**TASK DIRECTIONS**
An exact copy of all the entries below is what this task needs.

*** AVAILABLE RECORDS ***

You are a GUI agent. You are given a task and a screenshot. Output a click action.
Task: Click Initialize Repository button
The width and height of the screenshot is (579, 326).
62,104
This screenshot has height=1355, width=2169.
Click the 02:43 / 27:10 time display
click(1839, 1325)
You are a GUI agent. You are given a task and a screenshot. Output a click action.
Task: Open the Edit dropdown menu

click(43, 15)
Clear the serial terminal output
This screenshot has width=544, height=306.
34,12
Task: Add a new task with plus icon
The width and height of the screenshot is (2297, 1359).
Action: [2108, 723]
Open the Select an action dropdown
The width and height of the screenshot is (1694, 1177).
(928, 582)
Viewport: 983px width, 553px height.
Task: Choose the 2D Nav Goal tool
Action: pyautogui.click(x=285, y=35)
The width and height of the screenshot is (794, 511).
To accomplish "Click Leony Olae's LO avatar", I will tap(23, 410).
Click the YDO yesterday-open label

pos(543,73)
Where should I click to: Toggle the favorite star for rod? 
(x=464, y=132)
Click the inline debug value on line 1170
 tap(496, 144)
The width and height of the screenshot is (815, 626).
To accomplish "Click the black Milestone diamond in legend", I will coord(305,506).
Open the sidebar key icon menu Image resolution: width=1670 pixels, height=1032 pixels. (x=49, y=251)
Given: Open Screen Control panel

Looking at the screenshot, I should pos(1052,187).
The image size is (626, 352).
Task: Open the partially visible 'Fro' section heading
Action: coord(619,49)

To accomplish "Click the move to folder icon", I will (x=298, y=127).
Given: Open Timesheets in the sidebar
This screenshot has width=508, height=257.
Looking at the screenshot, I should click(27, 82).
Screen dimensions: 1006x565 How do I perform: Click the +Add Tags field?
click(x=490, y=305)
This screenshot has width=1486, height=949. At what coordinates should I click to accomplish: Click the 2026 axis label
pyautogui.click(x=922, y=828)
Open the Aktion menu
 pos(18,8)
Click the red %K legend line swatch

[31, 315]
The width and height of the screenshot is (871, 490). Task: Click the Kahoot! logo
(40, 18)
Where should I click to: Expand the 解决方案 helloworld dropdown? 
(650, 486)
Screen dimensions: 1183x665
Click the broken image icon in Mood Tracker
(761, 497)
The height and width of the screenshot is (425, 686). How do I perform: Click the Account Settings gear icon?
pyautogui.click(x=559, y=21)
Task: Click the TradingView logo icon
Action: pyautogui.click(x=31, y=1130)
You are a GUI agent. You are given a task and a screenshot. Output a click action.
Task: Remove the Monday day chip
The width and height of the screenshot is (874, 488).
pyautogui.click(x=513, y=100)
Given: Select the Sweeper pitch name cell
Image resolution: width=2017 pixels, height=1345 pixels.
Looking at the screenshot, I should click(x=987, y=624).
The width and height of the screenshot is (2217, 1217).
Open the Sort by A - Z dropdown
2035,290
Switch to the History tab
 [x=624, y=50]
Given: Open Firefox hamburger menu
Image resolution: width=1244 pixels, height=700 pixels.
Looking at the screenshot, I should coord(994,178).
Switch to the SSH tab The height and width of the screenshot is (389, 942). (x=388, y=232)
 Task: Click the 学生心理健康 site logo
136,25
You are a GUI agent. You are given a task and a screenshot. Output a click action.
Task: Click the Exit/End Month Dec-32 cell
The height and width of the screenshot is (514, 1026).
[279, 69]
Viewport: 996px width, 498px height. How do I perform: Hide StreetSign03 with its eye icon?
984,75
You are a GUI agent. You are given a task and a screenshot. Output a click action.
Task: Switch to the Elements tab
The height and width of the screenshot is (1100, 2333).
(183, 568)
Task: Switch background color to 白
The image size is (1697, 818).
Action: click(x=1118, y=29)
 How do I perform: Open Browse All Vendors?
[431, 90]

*** End of AVAILABLE RECORDS ***

**TASK OUTPUT**
You are a GUI agent. You are given a task and a screenshot. Output a click action.
Task: Click Initialize Repository button
The width and height of the screenshot is (579, 326).
62,104
This screenshot has height=1355, width=2169.
Click the 02:43 / 27:10 time display
click(1839, 1325)
You are a GUI agent. You are given a task and a screenshot. Output a click action.
Task: Open the Edit dropdown menu

click(43, 15)
Clear the serial terminal output
This screenshot has width=544, height=306.
34,12
Task: Add a new task with plus icon
The width and height of the screenshot is (2297, 1359).
Action: [2108, 723]
Open the Select an action dropdown
The width and height of the screenshot is (1694, 1177).
(928, 582)
Viewport: 983px width, 553px height.
Task: Choose the 2D Nav Goal tool
Action: pyautogui.click(x=285, y=35)
The width and height of the screenshot is (794, 511).
To accomplish "Click Leony Olae's LO avatar", I will tap(23, 410).
Click the YDO yesterday-open label

pos(543,73)
Where should I click to: Toggle the favorite star for rod? 
(x=464, y=132)
Click the inline debug value on line 1170
 tap(496, 144)
The width and height of the screenshot is (815, 626).
To accomplish "Click the black Milestone diamond in legend", I will coord(305,506).
Open the sidebar key icon menu Image resolution: width=1670 pixels, height=1032 pixels. (x=49, y=251)
Given: Open Screen Control panel

Looking at the screenshot, I should pos(1052,187).
The image size is (626, 352).
Task: Open the partially visible 'Fro' section heading
Action: coord(619,49)

To accomplish "Click the move to folder icon", I will (x=298, y=127).
Given: Open Timesheets in the sidebar
This screenshot has width=508, height=257.
Looking at the screenshot, I should click(27, 82).
Screen dimensions: 1006x565 How do I perform: Click the +Add Tags field?
click(x=490, y=305)
This screenshot has width=1486, height=949. At what coordinates should I click to accomplish: Click the 2026 axis label
pyautogui.click(x=922, y=828)
Open the Aktion menu
 pos(18,8)
Click the red %K legend line swatch

[31, 315]
The width and height of the screenshot is (871, 490). Task: Click the Kahoot! logo
(40, 18)
Where should I click to: Expand the 解决方案 helloworld dropdown? 
(650, 486)
Screen dimensions: 1183x665
Click the broken image icon in Mood Tracker
(761, 497)
The height and width of the screenshot is (425, 686). How do I perform: Click the Account Settings gear icon?
pyautogui.click(x=559, y=21)
Task: Click the TradingView logo icon
Action: pyautogui.click(x=31, y=1130)
You are a GUI agent. You are given a task and a screenshot. Output a click action.
Task: Remove the Monday day chip
The width and height of the screenshot is (874, 488).
pyautogui.click(x=513, y=100)
Given: Select the Sweeper pitch name cell
Image resolution: width=2017 pixels, height=1345 pixels.
Looking at the screenshot, I should click(x=987, y=624).
The width and height of the screenshot is (2217, 1217).
Open the Sort by A - Z dropdown
2035,290
Switch to the History tab
 [x=624, y=50]
Given: Open Firefox hamburger menu
Image resolution: width=1244 pixels, height=700 pixels.
Looking at the screenshot, I should coord(994,178).
Switch to the SSH tab The height and width of the screenshot is (389, 942). (x=388, y=232)
 Task: Click the 学生心理健康 site logo
136,25
You are a GUI agent. You are given a task and a screenshot. Output a click action.
Task: Click the Exit/End Month Dec-32 cell
The height and width of the screenshot is (514, 1026).
[279, 69]
Viewport: 996px width, 498px height. How do I perform: Hide StreetSign03 with its eye icon?
984,75
You are a GUI agent. You are given a task and a screenshot. Output a click action.
Task: Switch to the Elements tab
The height and width of the screenshot is (1100, 2333).
(183, 568)
Task: Switch background color to 白
The image size is (1697, 818).
Action: click(x=1118, y=29)
 How do I perform: Open Browse All Vendors?
[431, 90]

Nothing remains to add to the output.